DMV appealed, and won a partial victory when the justices reversed Ford’s ruling to the extent that it would allow Pohls to share the address information with Ticket Track.
Small Claims
Justice Rodney Davis, writing for the majority, rejected the contention that, because attorneys cannot appear in small claims court, the filing or potential filing of small claims actions does not fall within the attorney exception.
“If attorney Pohls, as counsel for Ticket Track, obtains confidential DMV residential address information for an unpaid parking charge and sends a demand letter for payment, that activity involves the representation of Ticket Track in a potential action that directly involves the use of the motor vehicle,” the jurist wrote.
The statute, he noted, “uses the broader verb ‘represent’ rather than the more limited verb ‘appear.’”
No Sharing
But while the statutory language supports Pohls’ right to obtain the information, it clearly does not give him the right to share the data with Ticket Track, Davis said.
“This language is plain,” the jurist wrote. “The confidentiality exception applies ‘to an attorney.’...It does not apply to the attorney’s client. “
The statute is similar to other laws and rules which allow an attorney to obtain information on condition that it be used for a limited purpose and not be shared with the client, the justice said.
Justice Harry Hull concurred, but Justice Richard Sims III dissented.
Sims argued that Pohls has no right to the information because he will not use it in a civil action. Small claims actions do not qualify, he said, because attorneys do not appear in small claims court.
Attorneys may appear in small claims appeals, he acknowledged, but pointed out that as a plaintiff, Ticket Track cannot appeal if it loses.
Exceptions to confidentiality, he argued, must be read narrowly in order to fulfill the Legislature’s expressed intent to protect privacy unless “absolutely necessary for society’s welfare.”
The dissenting justice distinguished State Farm Mut. Auto. Ins. Co. v. Department of Motor Vehicles (1997) 53 Cal.App.4th 1076, which held that an insurer’s attorney was entitled to obtain the address of the person who purchased a vehicle on which it paid a claim. The seller had acquired the vehicle from the insured on consignment, and title was in dispute.
“It is true an attorney may obtain DMV information to investigate the filing of a civil action,” Sims wrote. “...But that does not eliminate the express statutory requirement that the information is necessary to allow the attorney to represent the client ‘in’ an action that might result from an investigation.”
An attorney, he said, does not represent a client “in” a small claims action, even if the lawyer writes a demand letter that precedes the filing of the suit.
The ruling, he said, will create a huge hole in the privacy legislation. “All collection agencies have attorneys, and the attorneys could routinely obtain DMV information in cases that directly involve the use of a motor vehicle or a vessel,” Davis wrote.
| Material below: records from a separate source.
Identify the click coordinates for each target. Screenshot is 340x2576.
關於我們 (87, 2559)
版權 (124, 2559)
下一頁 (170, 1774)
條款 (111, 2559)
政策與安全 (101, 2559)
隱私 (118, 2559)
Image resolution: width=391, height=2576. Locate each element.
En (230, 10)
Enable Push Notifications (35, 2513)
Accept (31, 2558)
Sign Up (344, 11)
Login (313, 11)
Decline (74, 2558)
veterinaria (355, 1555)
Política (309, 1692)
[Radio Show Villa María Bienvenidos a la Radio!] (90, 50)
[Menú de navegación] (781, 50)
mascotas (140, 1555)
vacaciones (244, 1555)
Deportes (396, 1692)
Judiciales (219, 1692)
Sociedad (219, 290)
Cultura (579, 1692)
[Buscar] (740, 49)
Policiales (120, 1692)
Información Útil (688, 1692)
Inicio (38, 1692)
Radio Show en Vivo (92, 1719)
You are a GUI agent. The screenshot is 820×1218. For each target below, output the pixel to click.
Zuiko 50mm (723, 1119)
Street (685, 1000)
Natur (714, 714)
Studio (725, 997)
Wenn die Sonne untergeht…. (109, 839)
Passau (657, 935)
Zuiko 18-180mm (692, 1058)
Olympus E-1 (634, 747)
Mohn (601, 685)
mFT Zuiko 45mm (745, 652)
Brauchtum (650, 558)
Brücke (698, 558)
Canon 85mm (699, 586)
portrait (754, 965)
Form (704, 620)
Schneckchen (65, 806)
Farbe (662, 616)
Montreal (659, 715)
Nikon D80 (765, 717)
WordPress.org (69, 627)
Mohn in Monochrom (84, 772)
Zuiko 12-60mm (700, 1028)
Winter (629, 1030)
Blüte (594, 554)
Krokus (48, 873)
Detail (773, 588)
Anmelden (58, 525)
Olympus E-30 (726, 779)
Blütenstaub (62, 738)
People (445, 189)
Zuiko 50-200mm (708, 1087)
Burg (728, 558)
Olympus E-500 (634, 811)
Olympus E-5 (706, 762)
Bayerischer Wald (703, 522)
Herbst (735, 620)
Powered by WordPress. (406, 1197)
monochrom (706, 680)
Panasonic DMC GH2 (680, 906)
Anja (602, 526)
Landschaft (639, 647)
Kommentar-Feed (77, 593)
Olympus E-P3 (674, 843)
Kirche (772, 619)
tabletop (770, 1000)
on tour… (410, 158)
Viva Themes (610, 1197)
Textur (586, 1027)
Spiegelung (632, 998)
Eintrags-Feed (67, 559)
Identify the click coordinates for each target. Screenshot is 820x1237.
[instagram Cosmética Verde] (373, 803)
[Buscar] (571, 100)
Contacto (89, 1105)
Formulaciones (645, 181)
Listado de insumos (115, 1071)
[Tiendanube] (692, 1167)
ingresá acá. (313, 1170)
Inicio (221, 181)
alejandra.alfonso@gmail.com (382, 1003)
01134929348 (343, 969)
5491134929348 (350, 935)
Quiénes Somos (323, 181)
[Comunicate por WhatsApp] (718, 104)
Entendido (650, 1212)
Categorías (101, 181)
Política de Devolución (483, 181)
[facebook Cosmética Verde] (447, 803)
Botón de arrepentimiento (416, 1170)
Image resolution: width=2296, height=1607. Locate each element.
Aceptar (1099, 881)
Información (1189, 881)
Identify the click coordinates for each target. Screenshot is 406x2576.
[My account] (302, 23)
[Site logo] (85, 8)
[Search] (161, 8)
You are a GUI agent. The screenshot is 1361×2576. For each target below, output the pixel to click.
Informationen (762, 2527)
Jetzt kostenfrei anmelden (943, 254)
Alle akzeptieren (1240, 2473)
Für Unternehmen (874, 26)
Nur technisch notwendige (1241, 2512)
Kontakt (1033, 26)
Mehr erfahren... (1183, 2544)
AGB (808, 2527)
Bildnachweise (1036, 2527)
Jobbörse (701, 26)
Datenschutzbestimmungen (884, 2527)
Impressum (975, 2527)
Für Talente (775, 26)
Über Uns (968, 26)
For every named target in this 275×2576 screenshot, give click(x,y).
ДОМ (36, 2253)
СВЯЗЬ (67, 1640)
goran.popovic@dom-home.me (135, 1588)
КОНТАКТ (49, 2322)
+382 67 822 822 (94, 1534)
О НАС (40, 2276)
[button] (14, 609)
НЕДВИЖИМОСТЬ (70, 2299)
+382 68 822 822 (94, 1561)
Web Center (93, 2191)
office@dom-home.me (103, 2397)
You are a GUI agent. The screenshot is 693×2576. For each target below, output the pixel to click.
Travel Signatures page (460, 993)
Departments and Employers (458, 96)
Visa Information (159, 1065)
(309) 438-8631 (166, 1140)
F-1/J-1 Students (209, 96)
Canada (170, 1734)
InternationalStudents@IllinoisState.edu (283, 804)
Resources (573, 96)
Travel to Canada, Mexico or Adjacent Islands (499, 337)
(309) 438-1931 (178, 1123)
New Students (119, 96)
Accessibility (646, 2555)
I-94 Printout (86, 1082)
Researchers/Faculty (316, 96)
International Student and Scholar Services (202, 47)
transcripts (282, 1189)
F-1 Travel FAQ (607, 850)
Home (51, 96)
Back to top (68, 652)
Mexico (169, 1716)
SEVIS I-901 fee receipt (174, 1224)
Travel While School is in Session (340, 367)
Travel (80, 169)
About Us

Interpreting the law as allowing lawyers to obtain the information but prohibiting them from passing it on to their clients “is, frankly, odd,” the jurist wrote, since lawyers normally have a duty to share information with their clients when it relates to the subject of the representation. “Rather, a more plausible construction of the statute is that it contains no restriction on an attorney’s sharing information with a client but instead restricts the attorney’s access to confidential information to situations where the attorney is appearing or will appear ‘in’ an action,” the jurist said.
William R. Warne, an appellate lawyer for Ticket Track, said the firm was “gratified by the decision,” while disappointed the panel disagreed with the trial judge’s conclusion that its lawyer could share the information. A decision will be made later this week as to whether to seek Supreme Court review of that aspect of the ruling, he said.
DMV officials could not be reached for comment.